| Action item |
Repeat everything in the listing below. Keep each line exact.

| Record set |

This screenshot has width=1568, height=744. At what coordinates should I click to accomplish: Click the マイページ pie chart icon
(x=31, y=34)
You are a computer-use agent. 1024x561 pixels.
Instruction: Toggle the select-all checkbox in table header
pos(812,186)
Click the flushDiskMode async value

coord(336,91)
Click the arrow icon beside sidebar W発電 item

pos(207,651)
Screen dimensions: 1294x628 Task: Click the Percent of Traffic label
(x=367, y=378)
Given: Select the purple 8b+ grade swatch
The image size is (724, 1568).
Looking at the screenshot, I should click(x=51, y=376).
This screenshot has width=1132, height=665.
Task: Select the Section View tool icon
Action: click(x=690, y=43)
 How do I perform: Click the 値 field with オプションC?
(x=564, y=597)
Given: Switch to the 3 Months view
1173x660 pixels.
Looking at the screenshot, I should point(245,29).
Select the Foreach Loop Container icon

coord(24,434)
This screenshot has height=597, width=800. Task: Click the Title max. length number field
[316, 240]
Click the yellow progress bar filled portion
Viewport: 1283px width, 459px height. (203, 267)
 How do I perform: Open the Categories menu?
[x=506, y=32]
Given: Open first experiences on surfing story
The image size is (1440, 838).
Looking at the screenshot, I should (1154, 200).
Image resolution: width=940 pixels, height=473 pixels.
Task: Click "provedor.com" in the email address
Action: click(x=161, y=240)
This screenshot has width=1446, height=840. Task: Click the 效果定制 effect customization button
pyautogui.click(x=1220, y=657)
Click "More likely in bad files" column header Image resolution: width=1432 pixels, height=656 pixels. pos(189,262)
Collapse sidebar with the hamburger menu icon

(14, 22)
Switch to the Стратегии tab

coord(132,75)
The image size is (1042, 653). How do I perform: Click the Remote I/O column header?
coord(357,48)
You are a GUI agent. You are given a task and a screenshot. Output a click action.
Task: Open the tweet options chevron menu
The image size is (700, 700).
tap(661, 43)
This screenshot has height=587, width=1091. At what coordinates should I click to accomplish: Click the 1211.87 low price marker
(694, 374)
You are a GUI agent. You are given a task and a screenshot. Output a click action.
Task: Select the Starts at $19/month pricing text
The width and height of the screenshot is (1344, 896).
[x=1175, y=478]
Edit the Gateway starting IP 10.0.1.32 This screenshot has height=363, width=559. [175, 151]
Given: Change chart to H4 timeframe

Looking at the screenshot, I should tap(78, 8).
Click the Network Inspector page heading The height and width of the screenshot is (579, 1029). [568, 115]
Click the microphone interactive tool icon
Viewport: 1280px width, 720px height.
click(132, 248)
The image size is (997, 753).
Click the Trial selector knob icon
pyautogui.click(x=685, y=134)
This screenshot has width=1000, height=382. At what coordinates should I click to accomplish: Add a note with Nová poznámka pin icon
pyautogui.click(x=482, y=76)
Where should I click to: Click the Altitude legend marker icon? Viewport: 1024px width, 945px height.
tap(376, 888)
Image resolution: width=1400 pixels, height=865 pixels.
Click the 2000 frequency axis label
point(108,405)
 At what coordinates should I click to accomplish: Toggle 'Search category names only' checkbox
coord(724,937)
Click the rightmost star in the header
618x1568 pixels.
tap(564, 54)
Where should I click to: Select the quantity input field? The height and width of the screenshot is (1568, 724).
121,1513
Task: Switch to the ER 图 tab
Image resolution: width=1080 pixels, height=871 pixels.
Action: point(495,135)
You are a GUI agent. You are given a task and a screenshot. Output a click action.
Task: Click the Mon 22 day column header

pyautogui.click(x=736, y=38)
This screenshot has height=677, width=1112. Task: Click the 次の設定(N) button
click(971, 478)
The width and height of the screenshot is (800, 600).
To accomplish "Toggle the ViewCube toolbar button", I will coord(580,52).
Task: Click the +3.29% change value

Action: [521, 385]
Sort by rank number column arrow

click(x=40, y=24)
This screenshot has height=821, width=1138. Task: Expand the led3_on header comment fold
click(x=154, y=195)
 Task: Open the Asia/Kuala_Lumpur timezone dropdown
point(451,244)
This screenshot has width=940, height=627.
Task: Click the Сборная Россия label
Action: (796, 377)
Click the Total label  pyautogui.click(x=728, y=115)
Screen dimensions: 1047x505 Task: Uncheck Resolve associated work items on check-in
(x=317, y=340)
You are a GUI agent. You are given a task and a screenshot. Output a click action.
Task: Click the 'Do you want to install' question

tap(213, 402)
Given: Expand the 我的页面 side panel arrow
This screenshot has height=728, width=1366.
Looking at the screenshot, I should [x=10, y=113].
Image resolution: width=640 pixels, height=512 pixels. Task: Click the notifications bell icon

| Solution |
This screenshot has width=1568, height=744. At what coordinates should I click to accomplish: Click the マイページ pie chart icon
(x=31, y=34)
You are a computer-use agent. 1024x561 pixels.
Instruction: Toggle the select-all checkbox in table header
pos(812,186)
Click the flushDiskMode async value

coord(336,91)
Click the arrow icon beside sidebar W発電 item

pos(207,651)
Screen dimensions: 1294x628 Task: Click the Percent of Traffic label
(x=367, y=378)
Given: Select the purple 8b+ grade swatch
The image size is (724, 1568).
Looking at the screenshot, I should click(x=51, y=376).
This screenshot has width=1132, height=665.
Task: Select the Section View tool icon
Action: click(x=690, y=43)
 How do I perform: Click the 値 field with オプションC?
(x=564, y=597)
Given: Switch to the 3 Months view
1173x660 pixels.
Looking at the screenshot, I should point(245,29).
Select the Foreach Loop Container icon

coord(24,434)
This screenshot has height=597, width=800. Task: Click the Title max. length number field
[316, 240]
Click the yellow progress bar filled portion
Viewport: 1283px width, 459px height. (203, 267)
 How do I perform: Open the Categories menu?
[x=506, y=32]
Given: Open first experiences on surfing story
The image size is (1440, 838).
Looking at the screenshot, I should (1154, 200).
Image resolution: width=940 pixels, height=473 pixels.
Task: Click "provedor.com" in the email address
Action: click(x=161, y=240)
This screenshot has width=1446, height=840. Task: Click the 效果定制 effect customization button
pyautogui.click(x=1220, y=657)
Click "More likely in bad files" column header Image resolution: width=1432 pixels, height=656 pixels. pos(189,262)
Collapse sidebar with the hamburger menu icon

(14, 22)
Switch to the Стратегии tab

coord(132,75)
The image size is (1042, 653). How do I perform: Click the Remote I/O column header?
coord(357,48)
You are a GUI agent. You are given a task and a screenshot. Output a click action.
Task: Open the tweet options chevron menu
The image size is (700, 700).
tap(661, 43)
This screenshot has height=587, width=1091. At what coordinates should I click to accomplish: Click the 1211.87 low price marker
(694, 374)
You are a GUI agent. You are given a task and a screenshot. Output a click action.
Task: Select the Starts at $19/month pricing text
The width and height of the screenshot is (1344, 896).
[x=1175, y=478]
Edit the Gateway starting IP 10.0.1.32 This screenshot has height=363, width=559. [175, 151]
Given: Change chart to H4 timeframe

Looking at the screenshot, I should tap(78, 8).
Click the Network Inspector page heading The height and width of the screenshot is (579, 1029). [568, 115]
Click the microphone interactive tool icon
Viewport: 1280px width, 720px height.
click(132, 248)
The image size is (997, 753).
Click the Trial selector knob icon
pyautogui.click(x=685, y=134)
This screenshot has width=1000, height=382. At what coordinates should I click to accomplish: Add a note with Nová poznámka pin icon
pyautogui.click(x=482, y=76)
Where should I click to: Click the Altitude legend marker icon? Viewport: 1024px width, 945px height.
tap(376, 888)
Image resolution: width=1400 pixels, height=865 pixels.
Click the 2000 frequency axis label
point(108,405)
 At what coordinates should I click to accomplish: Toggle 'Search category names only' checkbox
coord(724,937)
Click the rightmost star in the header
618x1568 pixels.
tap(564, 54)
Where should I click to: Select the quantity input field? The height and width of the screenshot is (1568, 724).
121,1513
Task: Switch to the ER 图 tab
Image resolution: width=1080 pixels, height=871 pixels.
Action: point(495,135)
You are a GUI agent. You are given a task and a screenshot. Output a click action.
Task: Click the Mon 22 day column header

pyautogui.click(x=736, y=38)
This screenshot has height=677, width=1112. Task: Click the 次の設定(N) button
click(971, 478)
The width and height of the screenshot is (800, 600).
To accomplish "Toggle the ViewCube toolbar button", I will coord(580,52).
Task: Click the +3.29% change value

Action: [521, 385]
Sort by rank number column arrow

click(x=40, y=24)
This screenshot has height=821, width=1138. Task: Expand the led3_on header comment fold
click(x=154, y=195)
 Task: Open the Asia/Kuala_Lumpur timezone dropdown
point(451,244)
This screenshot has width=940, height=627.
Task: Click the Сборная Россия label
Action: (796, 377)
Click the Total label  pyautogui.click(x=728, y=115)
Screen dimensions: 1047x505 Task: Uncheck Resolve associated work items on check-in
(x=317, y=340)
You are a GUI agent. You are given a task and a screenshot. Output a click action.
Task: Click the 'Do you want to install' question

tap(213, 402)
Given: Expand the 我的页面 side panel arrow
This screenshot has height=728, width=1366.
Looking at the screenshot, I should [x=10, y=113].
Image resolution: width=640 pixels, height=512 pixels. Task: Click the notifications bell icon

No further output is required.